Would it be fine to use basic low power PC gear, such as a modern AM4 motherboard and modern low power APU (Athlon 3000G) with some non-ECC RAM to generate the bones of the system and focus on having more hard drives with a higher level of redundancy? And if so, what level in ZFS (mirror versus something with even more redundancy than mirror?). Or, would it be better to get older server hardware (Intel XEON platform) with ECC registered memory and be ok with less hard drives with redundancy (the idea being adding integrity to redundancy). My only reason that I'm aware of to go this route would be to get access to an affordable platform with ECC memory, versus new modern ECC capable equipment that is very, very expensive. While I do not have a set budget for this, I would rather most of the budget go into the hard drives themselves (I will not be using cheap drives, I will use Data Center class drives).

Hardware I'm looking at based on the above questions:

AMD modern platform
, low power, but non-ECC, no integrity checks, just build more redundancy maybe:

ASUS Prime B450M-A/CSM Motherboard (6x SATA, 4x RAM slots)
AMD Athlon 3000G (APU) AM4
Silicon Power 16GB (8x2) DDR4 PC4 25600) RAM

I think I would need to add an Intel NIC to this still. But ultimately I think that's all is needed beyond the hard drives and power supply. The guts anyways would be something like the above. I've read about higher end series of AMD CPU's with ECC but it doesn't seem to be confirmed working and simply is there. I realize no ECC with these low end APU options and the above system has no integrity handling at all so the focus would be redundancy only and has plenty of SATA ports to get going. I was looking at the above simply because it's low power (35 watt CPU) that has everything needed and it's lower priced for modern stuff.

Alternatively, I'm also looking at old Intel XEON platforms, old servers. The goal would be to get integrity into the system in the form of ECC affordably.

Intel XEON platform, higher power, adds registered ECC:

Supermicro X8SIL-F Motherboard (6x SATA, 4x RAM slots, Dual Lan NIC)
XEON X3440 CPU
16GB DDR EEC Registered RAM (unknown make on this link)


This above hardware is a single package. My main concerns are whether the RAM is any good and if the ECC is truly real and registered ECC and appropriate. I'm also concerned with the dual LAN and whether I need to upgrade to an Intel NIC or if this board's onboard LAN is appropriate. And of course, overall, I'm just concerned with some really old hardware that has been used heavily and whether it will be a good idea to build a redundancy based system around old used hardware like this. I realize this is often done.
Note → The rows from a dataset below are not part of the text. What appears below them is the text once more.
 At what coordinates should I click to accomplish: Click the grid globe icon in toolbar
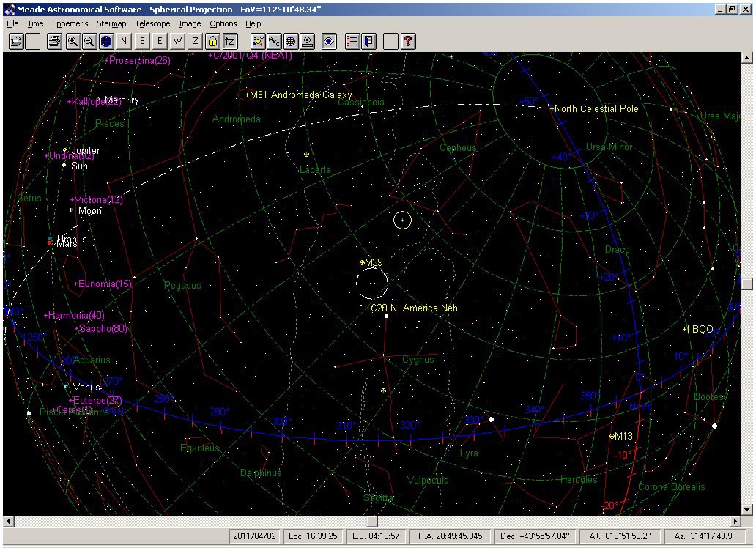(290, 41)
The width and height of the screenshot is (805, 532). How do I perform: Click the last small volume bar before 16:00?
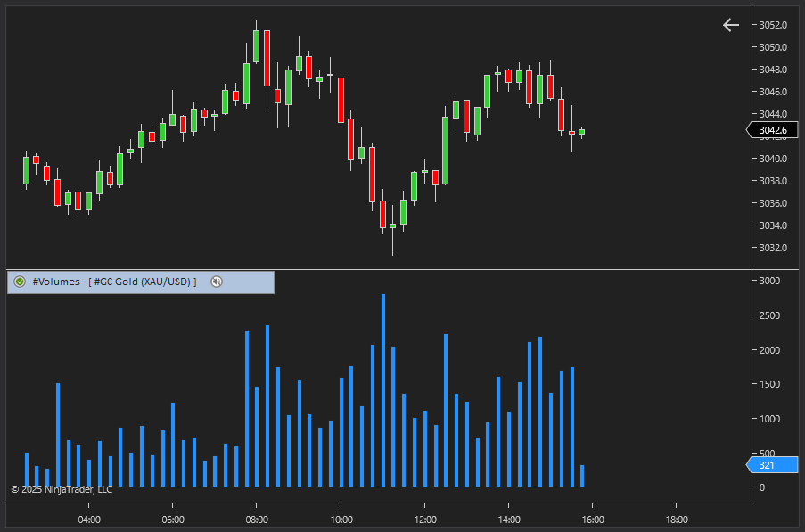582,476
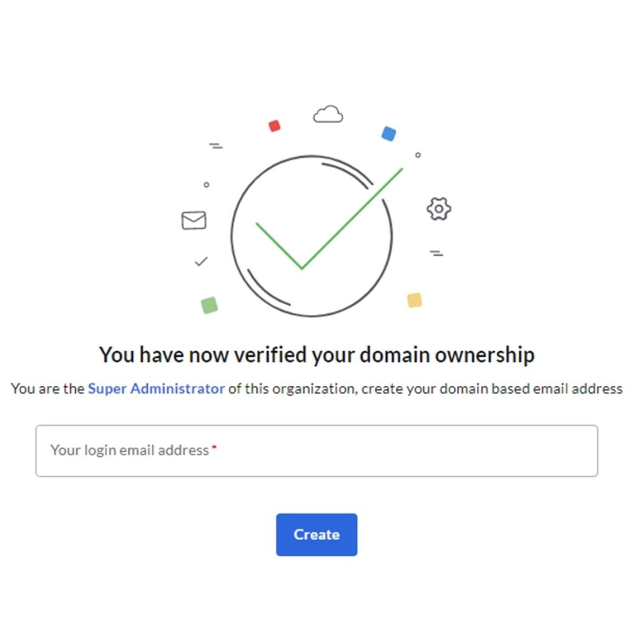The image size is (644, 644).
Task: Click the equals-sign dashes near the envelope
Action: [216, 145]
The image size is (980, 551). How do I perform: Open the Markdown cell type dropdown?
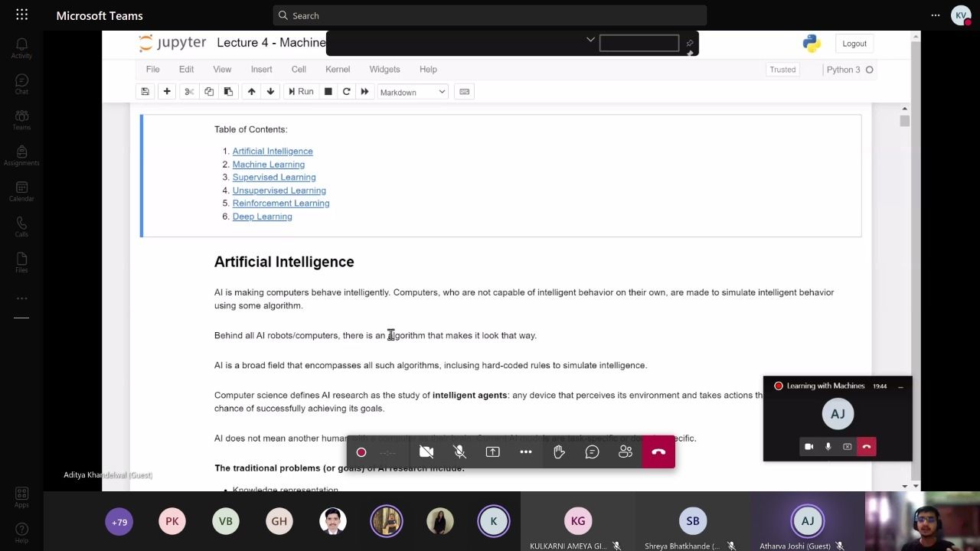click(x=412, y=92)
But I've not done it so naturally there's some concern there.

Network:

My current network a wireless 5G network between my machines. I'm thinking I will let this particular machine be plugged in via LAN to my router and served out wireless for most of its job to my local machines. For my data that I generate lots of, I will likely look to find a wired way to transfer the data to the NAS, so I may change my current workstation to wired LAN to be able to do that rather than try to move 100Gb at a time over 5G wireless (that sounds like a bad idea and slow). Any suggestions here are appreciated. I would love a 10Gb network, but I'm not there yet. So I need to maximize the 1Gb network.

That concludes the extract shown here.